No, this isn't a column about the misuse of copyrighted popular music by wedding videographers. Anyone who's been in the event video business for more than a few months has probably seen that issue talked to death. Besides, EventDV ran a very nice article about copyrights by Geoff Daily in the September 2004 issue ("Safe and Sound").
But what happens when the shoe is on the other foot? It used to be bad enough that we would occasionally lose sales to someone making copies of our VHS distribution tapes…but we always had the counter-argument that those copies were very poor quality. In the digital age, with its perfect, bit-for-bit copies, the problem is rapidly growing worse. Consumers can easily equip themselves with the ability to steal your work, with DVD recording drives selling for less than $100, and standalone DVD recorders at Sears for under $300.
I've heard from colleagues who, while running a sales table at a dance recital they were taping, overheard people telling their neighbors, "Oh, don't buy a DVD. I'm going to run off copies of mine." Sales of DVD burners are up…and multiple-copy sales of event video DVDs are going down. What's a poor event videographer to do to keep those scoundrels from taking bread out of his kids' mouths?
For projects where you expect to sell over 1,000 copies, there's the DVD content-scrambling system (CSS). This copy-protection scheme is not available unless you have your DVD replicated at an outfit that specializes in DVD authoring and replication. (Replication involves cutting glass masters and stamping hundreds or thousands of copies, and the economies of scale are prohibitive unless you're doing a sizeable run.) CSS can't be implemented by DVD±R/RW drives, nor can the Macrovision copy protection used on replicated DVDs that prevents users from doing digital-to-analog copies. Even if you could add Macrovision to a DVD, the licensing fees are uneconomical for small runs.

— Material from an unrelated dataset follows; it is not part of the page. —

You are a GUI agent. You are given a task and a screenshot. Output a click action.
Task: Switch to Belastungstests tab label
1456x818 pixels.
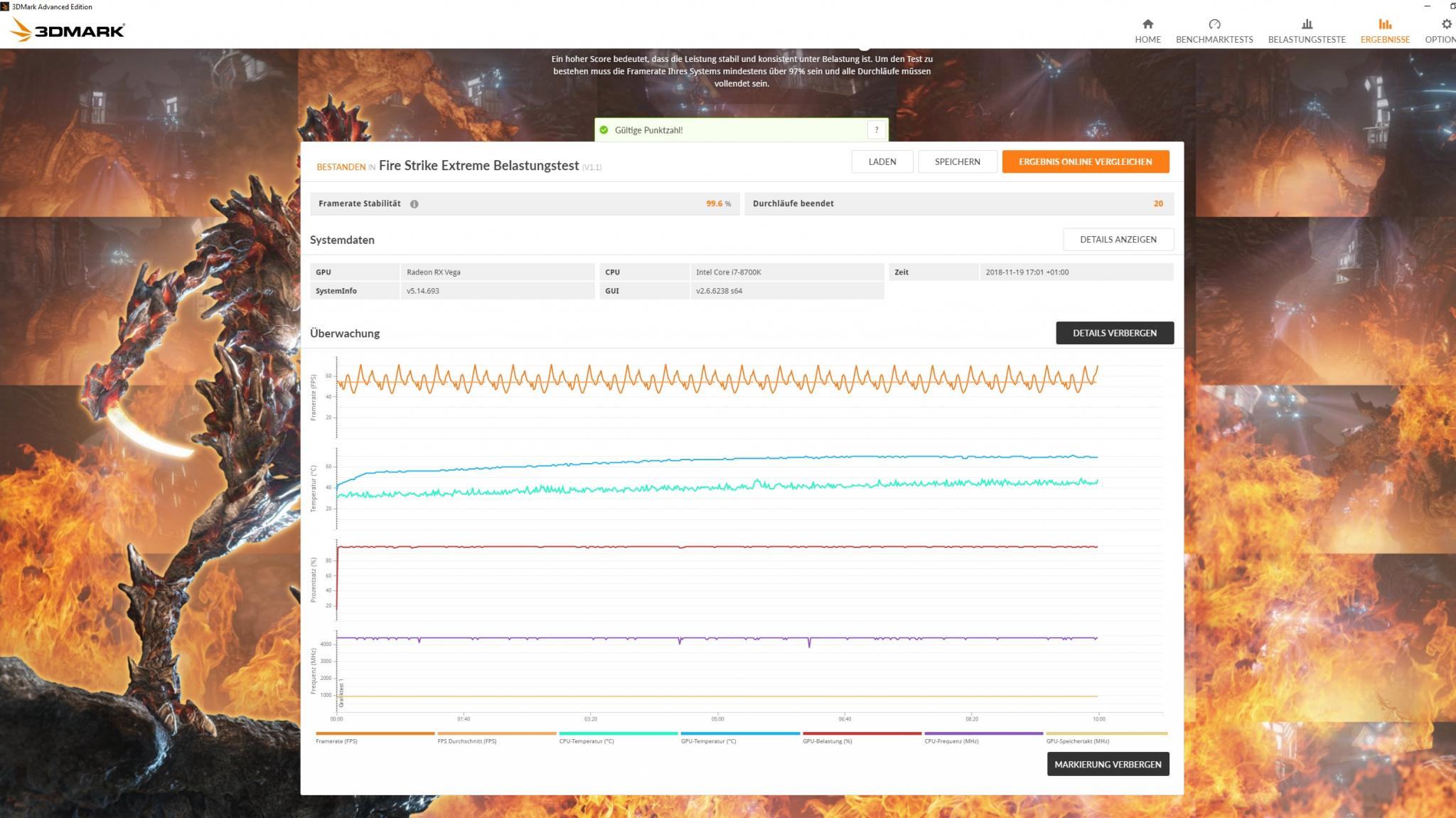tap(1307, 40)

Besides, even if you implement some form of copy protection, there's always someone eager to break the code. CSS fell to the cleverness of a Norwegian student, and the student's code quickly became available on Web sites and embedded in shareware and commercially sold software.
Here are some ideas from event videographers on how to deal with the problem. None are foolproof or sure-fire, but they may help to at least reduce your losses.
• Make your money on the production. Keep the per-copy charge for DVDs low. This works well for a wedding project or any job where the number of DVDs is small.
• Sell the project directly to the sponsoring organization, with a guarantee of a minimum number of sales. You might sell a recital package to a dance studio for $1,800, with the price including 50 DVDs. The studio would be responsible for selling the DVDs, in order to recoup the cost of the video production.
• For recitals and similar events, you might sell the studio on the idea of building the cost of the DVD into student tuition. An increase of a couple dollars a month would let the studio offer a "free" DVD to each student.
• Reduce the effort you put into the project. Minimize the fancy editing; use more live switching. If you can keep editing time down, you can sell DVDs at a lower cost. If the discs are inexpensive, pirates have less of an advantage. (I don't like the idea of turning out a product that's less than the best I can offer, but everyone must make their own cost-vs.-time tradeoffs).
• Appeal to civic virtue. If a portion of each sale benefits the host organization, people may make fewer copies.
• Offer a reward for information leading to the identification of copiers. This can go in a package insert and on the video itself. Your DVD could contain a graphic showing the DVD label and jewel box, with a statement like "If your video doesn't look like this, it's an illegal copy."
• Use peer pressure, by refusing to tape events where you have identified copiers. Explain to the event organizers why you can't provide your services.
• Use a stronger copyright notice than the standard "FBI Warning" everyone ignores. How about a video showing you and your family, with the message that every illegal copy means less for Junior's college fund?
• Scare tactics. On the DVD label, and in the warning notice, say something like, "This video is protected by VideoVirus™ technology. Any attempt to copy this disc will damage the recording device. ABC Video is not responsible for any damage caused by illegal copying attempts." (Of course, this only works until someone actually calls your bluff by making a copy.)
• Offer added value. If your DVD package contains extras, like a printed insert with performer bios or photos, people may prefer the "real thing" to the knockoff copy. Even a professional-looking jewel case label and a printed disc label are advantages over the copiers' product.
• When playback compatibility reports improve, consider using double-layer DVD+R DL media and producing DVDs larger than 4.7GB. Pirates will have to re-encode the video at a lower rate, creating an inferior product.